(What is being asked) In the data that follows, each entry is to be restated exactly.

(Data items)
-- Opening Marker --

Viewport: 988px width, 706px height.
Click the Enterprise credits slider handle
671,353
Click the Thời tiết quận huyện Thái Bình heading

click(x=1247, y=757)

-- Closing Marker --

(Reply)
Viewport: 988px width, 706px height.
Click the Enterprise credits slider handle
671,353
Click the Thời tiết quận huyện Thái Bình heading

click(x=1247, y=757)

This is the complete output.